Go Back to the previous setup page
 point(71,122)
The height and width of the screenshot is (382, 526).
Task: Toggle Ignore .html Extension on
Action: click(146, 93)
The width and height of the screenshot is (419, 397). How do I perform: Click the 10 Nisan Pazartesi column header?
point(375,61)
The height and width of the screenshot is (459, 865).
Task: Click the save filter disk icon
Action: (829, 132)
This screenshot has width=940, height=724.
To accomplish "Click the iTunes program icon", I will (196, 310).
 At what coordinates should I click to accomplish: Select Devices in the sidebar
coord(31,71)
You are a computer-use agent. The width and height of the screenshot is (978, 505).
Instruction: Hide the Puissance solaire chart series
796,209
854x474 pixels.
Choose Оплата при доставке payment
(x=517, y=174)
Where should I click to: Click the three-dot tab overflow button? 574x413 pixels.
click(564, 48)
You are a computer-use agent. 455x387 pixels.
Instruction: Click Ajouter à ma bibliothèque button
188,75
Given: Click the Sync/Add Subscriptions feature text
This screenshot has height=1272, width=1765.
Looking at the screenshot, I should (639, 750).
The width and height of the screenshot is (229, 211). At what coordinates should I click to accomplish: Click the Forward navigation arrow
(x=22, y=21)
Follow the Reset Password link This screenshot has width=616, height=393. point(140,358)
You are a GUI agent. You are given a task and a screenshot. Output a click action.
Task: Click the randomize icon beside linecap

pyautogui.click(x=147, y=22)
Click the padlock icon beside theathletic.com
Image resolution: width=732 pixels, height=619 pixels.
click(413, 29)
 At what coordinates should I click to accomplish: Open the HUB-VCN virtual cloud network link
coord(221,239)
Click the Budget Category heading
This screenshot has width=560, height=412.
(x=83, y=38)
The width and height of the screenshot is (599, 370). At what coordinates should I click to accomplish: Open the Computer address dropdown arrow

★ ★ ★

- WHAT YOU HAVE TO DO
Word for word, quote the lines from the line containing "Instruction: Hide the" through the end of the material, both included, and nothing else.

- ANSWER SECTION
Instruction: Hide the Puissance solaire chart series
796,209
854x474 pixels.
Choose Оплата при доставке payment
(x=517, y=174)
Where should I click to: Click the three-dot tab overflow button? 574x413 pixels.
click(564, 48)
You are a computer-use agent. 455x387 pixels.
Instruction: Click Ajouter à ma bibliothèque button
188,75
Given: Click the Sync/Add Subscriptions feature text
This screenshot has height=1272, width=1765.
Looking at the screenshot, I should (639, 750).
The width and height of the screenshot is (229, 211). At what coordinates should I click to accomplish: Click the Forward navigation arrow
(x=22, y=21)
Follow the Reset Password link This screenshot has width=616, height=393. point(140,358)
You are a GUI agent. You are given a task and a screenshot. Output a click action.
Task: Click the randomize icon beside linecap

pyautogui.click(x=147, y=22)
Click the padlock icon beside theathletic.com
Image resolution: width=732 pixels, height=619 pixels.
click(413, 29)
 At what coordinates should I click to accomplish: Open the HUB-VCN virtual cloud network link
coord(221,239)
Click the Budget Category heading
This screenshot has width=560, height=412.
(x=83, y=38)
The width and height of the screenshot is (599, 370). At what coordinates should I click to accomplish: Open the Computer address dropdown arrow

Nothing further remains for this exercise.